— What needs to be done —
Within the records, tally the lines that contain "agent" and reply with that number only.

Segment Start: Given records

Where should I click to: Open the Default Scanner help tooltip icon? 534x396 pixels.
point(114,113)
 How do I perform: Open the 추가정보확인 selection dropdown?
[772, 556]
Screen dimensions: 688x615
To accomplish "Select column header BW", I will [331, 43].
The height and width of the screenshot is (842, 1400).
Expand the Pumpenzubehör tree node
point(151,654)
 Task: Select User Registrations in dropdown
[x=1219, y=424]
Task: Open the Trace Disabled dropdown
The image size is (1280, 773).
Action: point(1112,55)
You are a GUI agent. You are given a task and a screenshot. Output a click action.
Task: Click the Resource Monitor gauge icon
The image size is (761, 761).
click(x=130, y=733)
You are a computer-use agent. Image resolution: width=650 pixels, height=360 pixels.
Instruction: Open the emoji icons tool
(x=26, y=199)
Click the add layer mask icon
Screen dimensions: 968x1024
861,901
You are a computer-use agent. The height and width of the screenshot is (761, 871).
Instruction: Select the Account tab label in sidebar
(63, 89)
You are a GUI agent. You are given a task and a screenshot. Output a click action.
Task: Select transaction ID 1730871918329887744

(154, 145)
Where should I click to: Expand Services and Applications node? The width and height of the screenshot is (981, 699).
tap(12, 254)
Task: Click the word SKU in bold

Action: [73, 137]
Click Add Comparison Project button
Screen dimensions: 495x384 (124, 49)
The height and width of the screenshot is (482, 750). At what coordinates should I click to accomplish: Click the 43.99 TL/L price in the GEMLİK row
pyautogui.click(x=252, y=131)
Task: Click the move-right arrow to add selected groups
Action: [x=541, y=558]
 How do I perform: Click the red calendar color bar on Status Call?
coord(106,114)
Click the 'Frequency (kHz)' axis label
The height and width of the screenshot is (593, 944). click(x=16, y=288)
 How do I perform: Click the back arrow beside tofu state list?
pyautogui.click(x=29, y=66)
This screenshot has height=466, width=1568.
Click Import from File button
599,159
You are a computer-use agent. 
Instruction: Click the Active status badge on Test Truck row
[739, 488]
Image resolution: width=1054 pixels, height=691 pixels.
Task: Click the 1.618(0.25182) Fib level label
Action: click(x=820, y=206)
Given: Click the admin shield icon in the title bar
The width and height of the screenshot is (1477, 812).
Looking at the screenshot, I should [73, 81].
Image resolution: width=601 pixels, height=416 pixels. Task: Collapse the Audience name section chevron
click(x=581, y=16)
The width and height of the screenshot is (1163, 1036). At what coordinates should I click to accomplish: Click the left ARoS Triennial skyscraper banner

Segment End: Given records

— Solution for this task —
5